◆ **Selected passage**:
..............................
Andrei Bely

From New World Encyclopedia

Leon Bakst Portrait of Andrei Bely

Andrei Bely (Russian: Андре́й Бе́лый) was the pseudonym of Boris Nikolaevich Bugaev (October 26, 1880 – January 8, 1934), a Russian novelist, poet, theorist, and literary critic. Bely, together with Alexander Blok, was a key figure in the Russian Symbolist movement, often referred to as the Silver Age of Russian Poetry.

But it is as a prose writer and critic that he made his real mark. His novel Petersburg has often been compared with James Joyce's Ulysses for its innovative style and playful use of language. It was regarded by Vladimir Nabokov as one of the four greatest novels of the twentieth century.

As a critic Bely was a forerunner of Russian Formalism, eschewing interest in the political and social dimension of art. However, he was no proponent of "Art for art's sake." Rather he saw in art the missing dimension for translating essential spiritual truths into the human vernacular.

Biography

Boris Bugaev was born into a prominent intellectual family. His father, Nikolai Bugaev, was a leading mathematician who is regarded as a founder of the Moscow school of mathematics. His mother was not only highly intelligent but also a famous society beauty, and the focus of considerable gossip.
..............................
◆ **Information provided**:
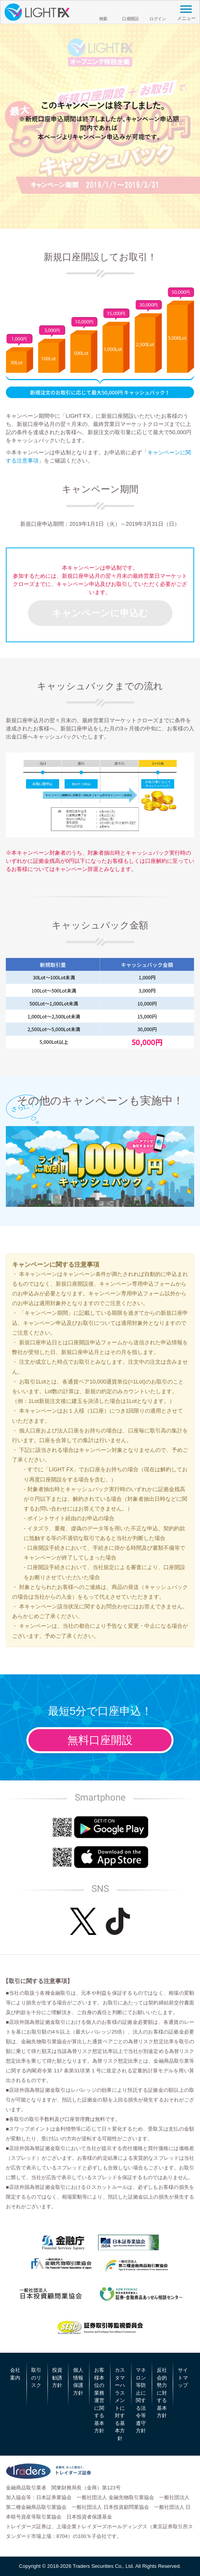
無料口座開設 (100, 1740)
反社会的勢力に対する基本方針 (162, 2392)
..............................
◆ **Requirements**:
a: According to the Andrei Bely article, which writer regarded Petersburg as one of the four greatest novels of the twentieth century?
b: Rewrite the passage of the Andrei Bely article starting at "Andrei Bely (Russian: Андре́й" and ending at "the twentieth century.", renaming "Petersburg" as "Peterburg".
The data is not needed for this.

◆ **Outputs by task**:
a: Vladimir Nabokov

b:
Andrei Bely (Russian: Андре́й Бе́лый) was the pseudonym of Boris Nikolaevich Bugaev (October 26, 1880 – January 8, 1934), a Russian novelist, poet, theorist, and literary critic. Bely, together with Alexander Blok, was a key figure in the Russian Symbolist movement, often referred to as the Silver Age of Russian Poetry.

But it is as a prose writer and critic that he made his real mark. His novel Peterburg has often been compared with James Joyce's Ulysses for its innovative style and playful use of language. It was regarded by Vladimir Nabokov as one of the four greatest novels of the twentieth century.